16 Absorbable Scaphoid Screws
▪ Rationale and Basic Science Pertinent to the Procedure
A variety of implants have been used for the fixation of scaphoid fractures.1 The use of absorbable screws for this purpose has recently been studied.2 – 5 Absorbable bone fixation devices have some theoretical advantages in the treatment of cancellous bone fractures compared with metal devices. One advantage is that removal of the implant is not required after bony union has occurred.6 Another advantage is the ability to perform a magnetic resonance imaging (MRI) evaluation on the operated wrist. In contrast to metal implants, absorbable materials do not produce an artifact on MRI.7 The healing of an osteonecrotic proximal pole of the scaphoid after surgery can thus be followed using MRI when an absorbable screw is used. It has even been proposed, based on experimental data, that MRI might detect an impending nonunion earlier by providing detailed information about the early fusion process because computed tomography (CT) visualizes only mineralized bone.8 Studies show that an MRI study can be used after implantation of a titanium alloy, but some artifacts are still likely to occur.9 Absorbable materials have a lower elastic modulus, which may prevent the stress shielding seen following internal fixation with a metallic implant.10 , 11 The current generation of self-reinforced absorbable poly-L-lactic acid (SR-PLLA) implants seem to retain their mechanical strength long enough for the scaphoid to heal10 , 12 and have fewer side effects than earlier absorbable implants.13
▪ Indications
The indications for scaphoid screw fixation include any acute displaced scaphoid fracture as well as undisplaced fibrous nonunions. It is our preference to use an absorb-able scaphoid screw mostly for the rare case of scaphoid nonunion in a growing child, where a rigid metal implant might affect the growth of the bone. They can be used in any patient with a scaphoid nonunion in lieu of a metallic screw, especially in those cases where sequential MRIs are used to assess the healing of an osteonecrotic proximal scaphoid pole after surgery. Although we have used absorbable screws through an open approach the recent development of cannulated absorbable compression screws allows the use of percutaneous techniques.
▪ Contraindications
Contraindications to the use of a bioabsorbable screw parallel those of metallic screws and would include infection, poor bone stock, and a very small proximal or distal pole that would not allow adequate purchase.
▪ Surgical Technique
The operation is performed under general anesthesia with the patient in a supine position. A tourniquet is used in all cases. A 4 to 5 cm longitudinal incision is made along the radial border of the flexor carpi radialis tendon centered over the tip of the radial styloid. Dissection is performed between the flexor carpi radialis tendon and the radial artery down to the joint capsule. The superficial communication branch of the radial artery is ligated and divided. The joint capsule is divided longitudinally over the scaphoid, and the fracture is exposed. In the case of a nonunion, the sclerotic surfaces of both fragments are removed with a chisel or with an oscillating saw. A tricortical corticocancellous bone graft is obtained from the iliac crest and shaped to restore the normal contour of the scaphoid bone when interposed between the fragments. Because the screw that we use is full-threaded and by itself does not provide any compression, the fragments are compressed with a reduction clamp during fixation to ensure tight bony contact. A temporary K-wire is inserted at this point to hold the reduction, and the screw hole is drilled parallel to the K-wire under fluoroscopic control to the desired depth and direction.
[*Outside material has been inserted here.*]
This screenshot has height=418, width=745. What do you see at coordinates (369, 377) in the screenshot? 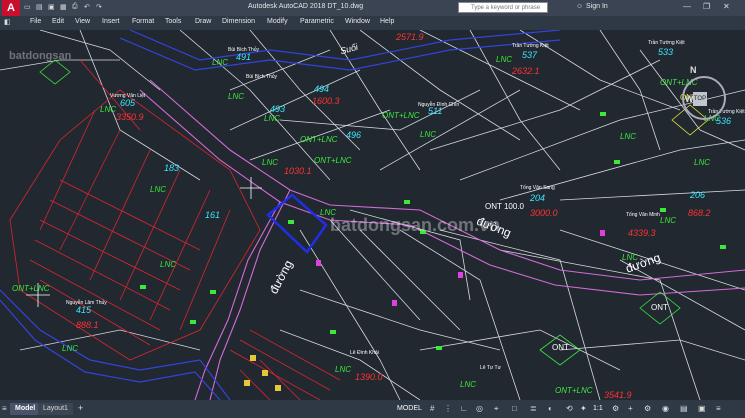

A depth gauge is used to measure the screw length, then the drill hole is tapped and countersunk to bury the screw head. Irrigating the drill hole with saline is advised to facilitate screw insertion because excess friction could result in screw breakage. Definitive fixation is performed using either a 2.0 or 2.7 mm absorbable SR-PLLA screw (Bionx Implants Ltd., Tampere, Finland) ( Fig. 16.1 ). The screw head is buried in the bone. Alternatively the screw head can be cut flush with the bone using high-temperature loop tip cautery.14 Any temporary K-wires are removed at this point. If satisfactory fixation is not achieved with one screw, then another absorbable screw is applied. If there is no space for another screw a supplementary stainless steel compression fixation pin (Orthofix Fragment Fixation System, Orthofix Srl., Bussolengo, Italy) can be used to strengthen the fixation. The volar radiocarpal ligaments and joint capsule are then repaired.
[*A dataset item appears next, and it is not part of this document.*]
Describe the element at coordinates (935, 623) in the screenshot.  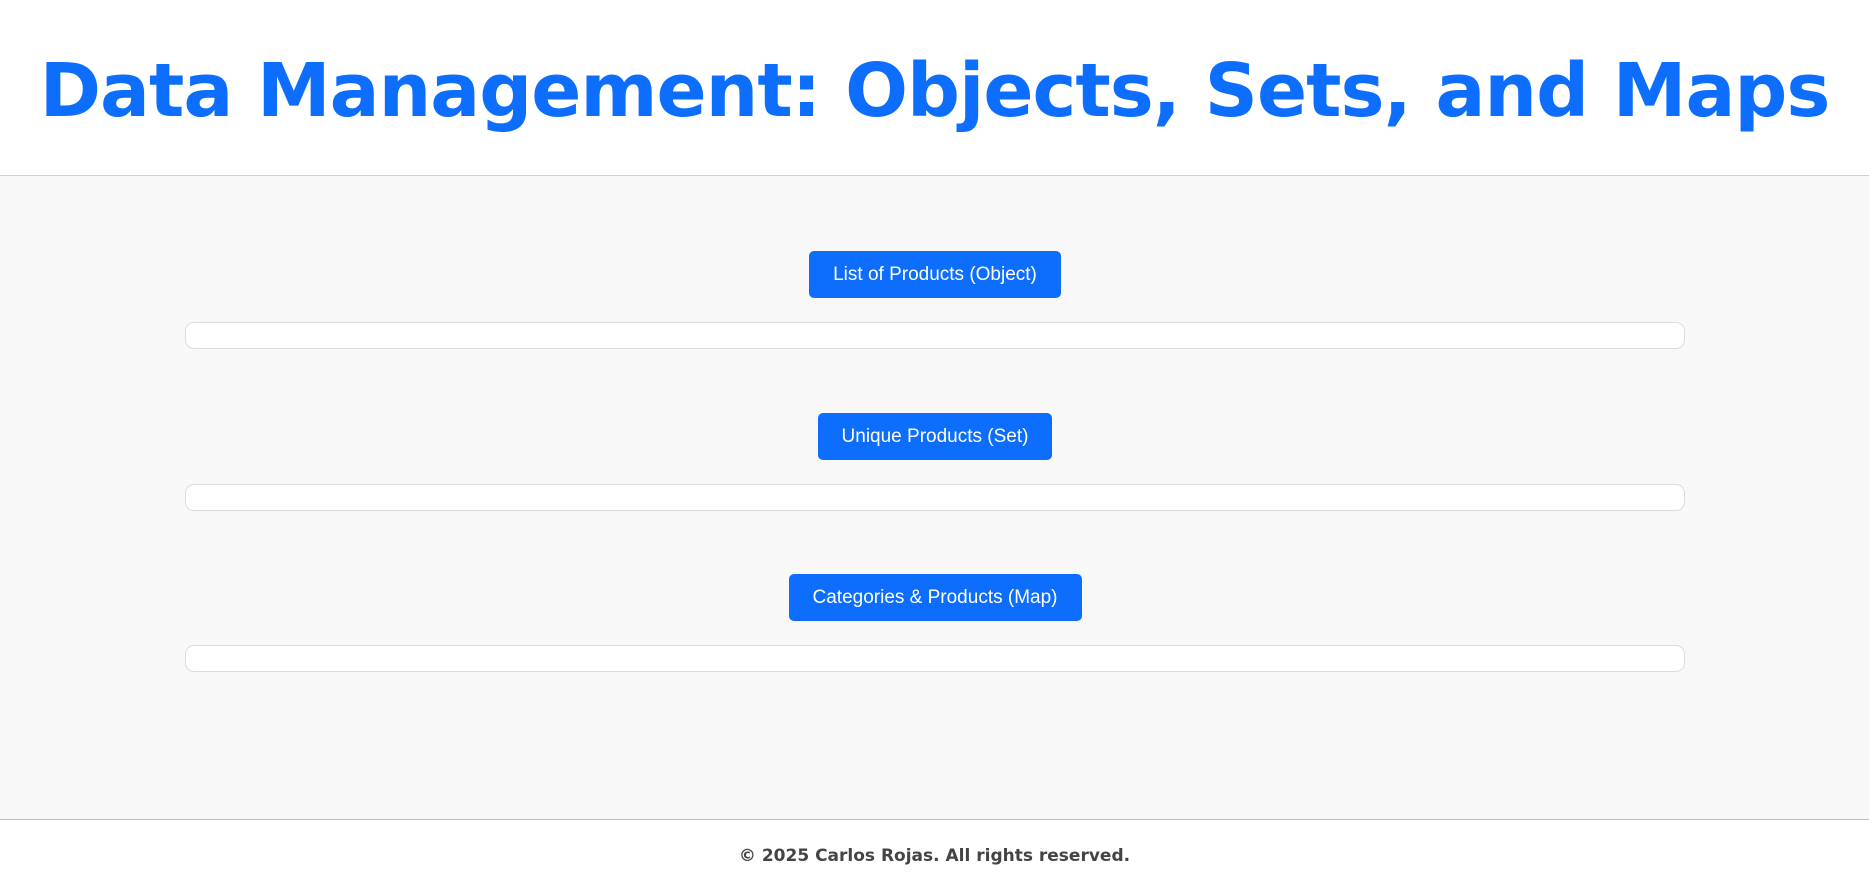
I see `categories-map-section: Categories & Products (Map)` at that location.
Postoperative protocol includes immobilization of the wrist in a short-arm/thumb spica cast for an average of 8 weeks (4 to 9 weeks), depending upon radiographic evidence of bony union. Follow-up radiographs are taken in 1-month intervals until solid union is achieved. Although the absorbable screws are not visible on the radiographs, it is possible to visualize the bony canal, which creates a silhouette of the implant.